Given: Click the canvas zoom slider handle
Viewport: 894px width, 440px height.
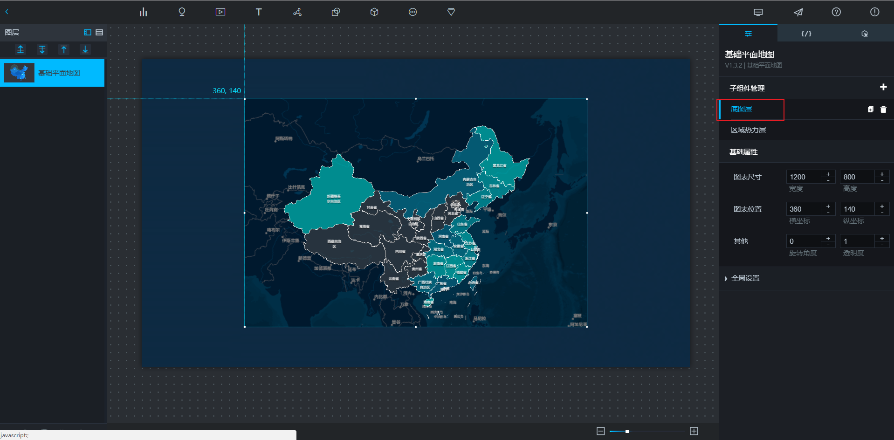Looking at the screenshot, I should tap(627, 431).
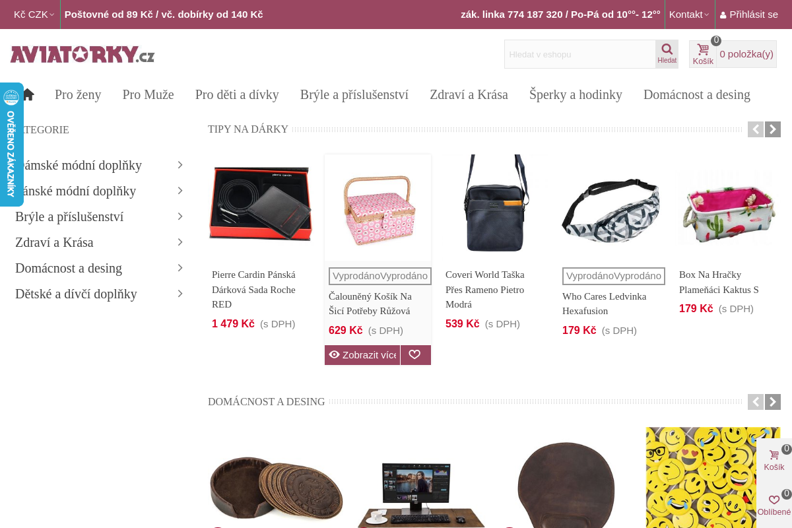Click next arrow in DOMÁCNOST A DESING section
This screenshot has width=792, height=528.
773,402
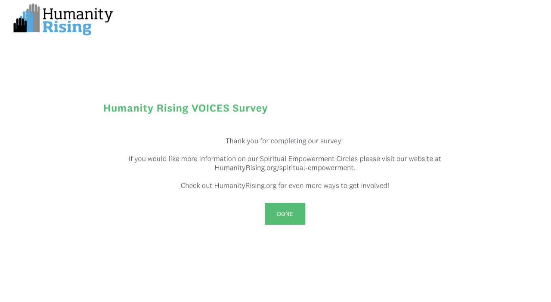
Task: Click the "for even more" phrase
Action: [300, 186]
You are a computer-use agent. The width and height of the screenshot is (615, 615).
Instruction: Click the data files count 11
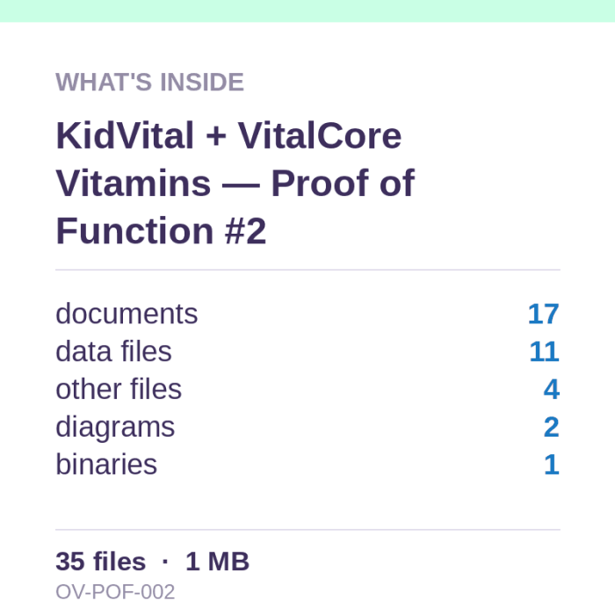click(544, 351)
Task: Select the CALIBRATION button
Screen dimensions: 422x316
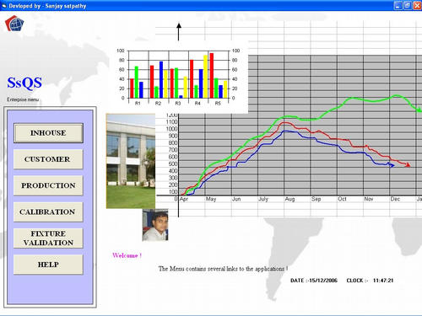Action: [x=48, y=212]
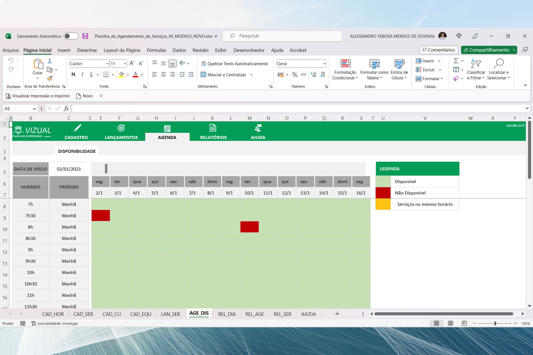Click the Pesquisar search box
Image resolution: width=533 pixels, height=355 pixels.
(x=282, y=36)
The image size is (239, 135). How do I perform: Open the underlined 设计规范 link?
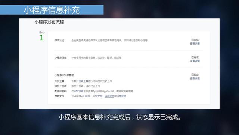(x=109, y=96)
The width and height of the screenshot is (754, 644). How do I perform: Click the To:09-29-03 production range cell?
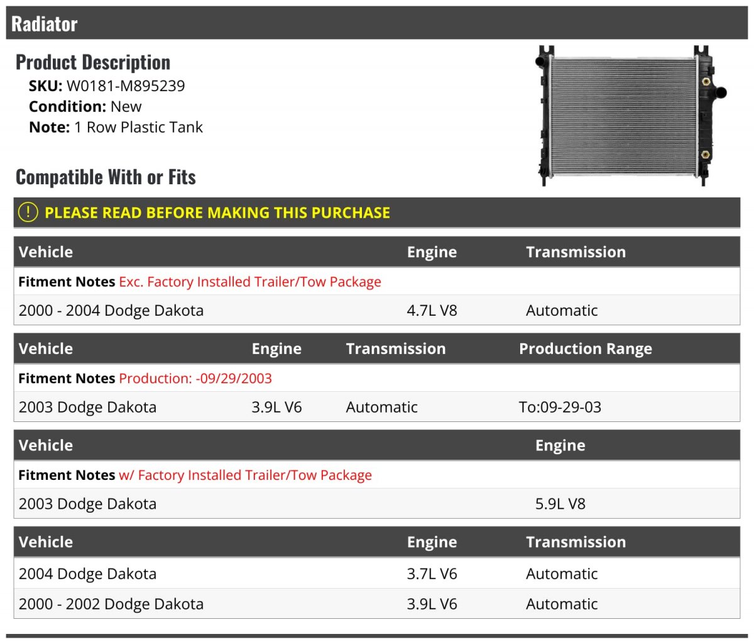(560, 408)
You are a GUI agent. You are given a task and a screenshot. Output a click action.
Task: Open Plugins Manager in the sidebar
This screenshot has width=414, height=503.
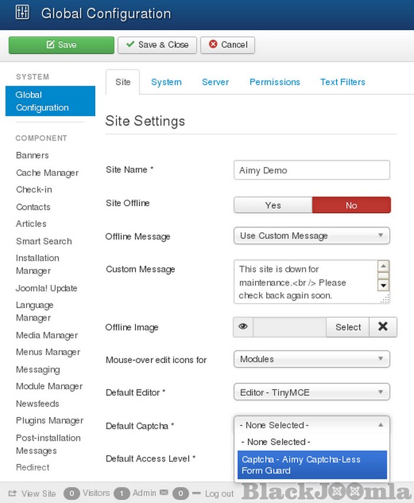50,421
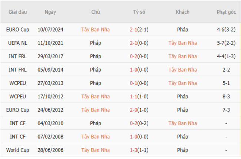This screenshot has width=241, height=159.
Task: Click the "Phạt góc" column header
Action: pyautogui.click(x=226, y=12)
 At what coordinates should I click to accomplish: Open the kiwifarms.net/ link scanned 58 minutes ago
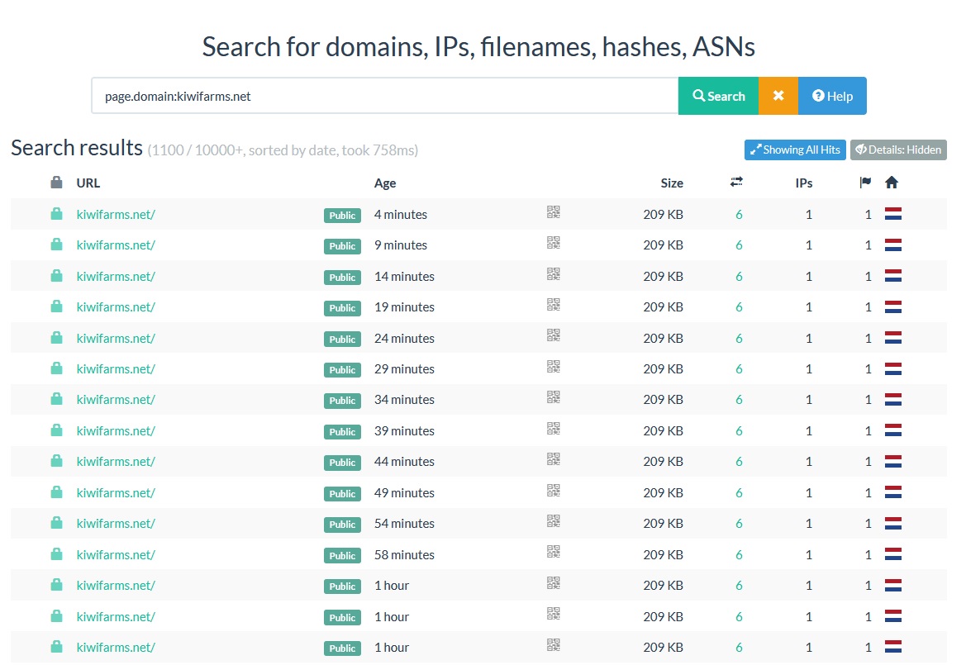[116, 554]

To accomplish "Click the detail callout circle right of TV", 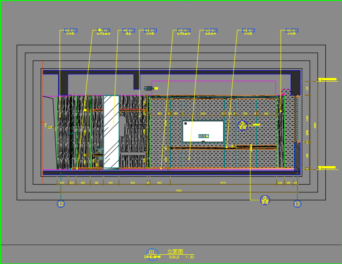I will [243, 125].
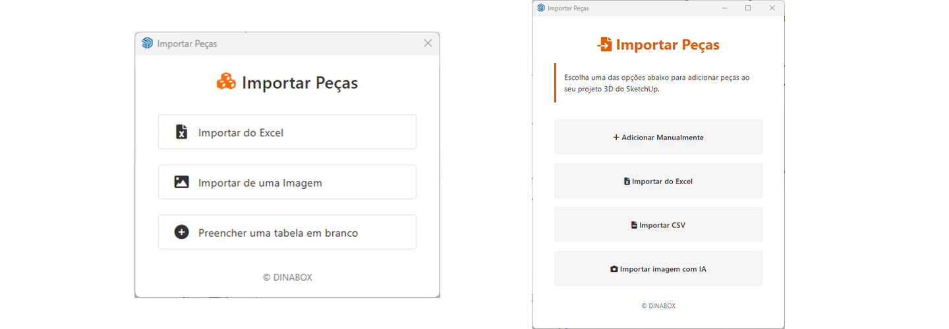Choose the 'Importar CSV' button

[658, 225]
===============
• **Task**
How many lines in the entries above hold the string "agent"? Answer with the number and nothing more.

• **Answer box**
2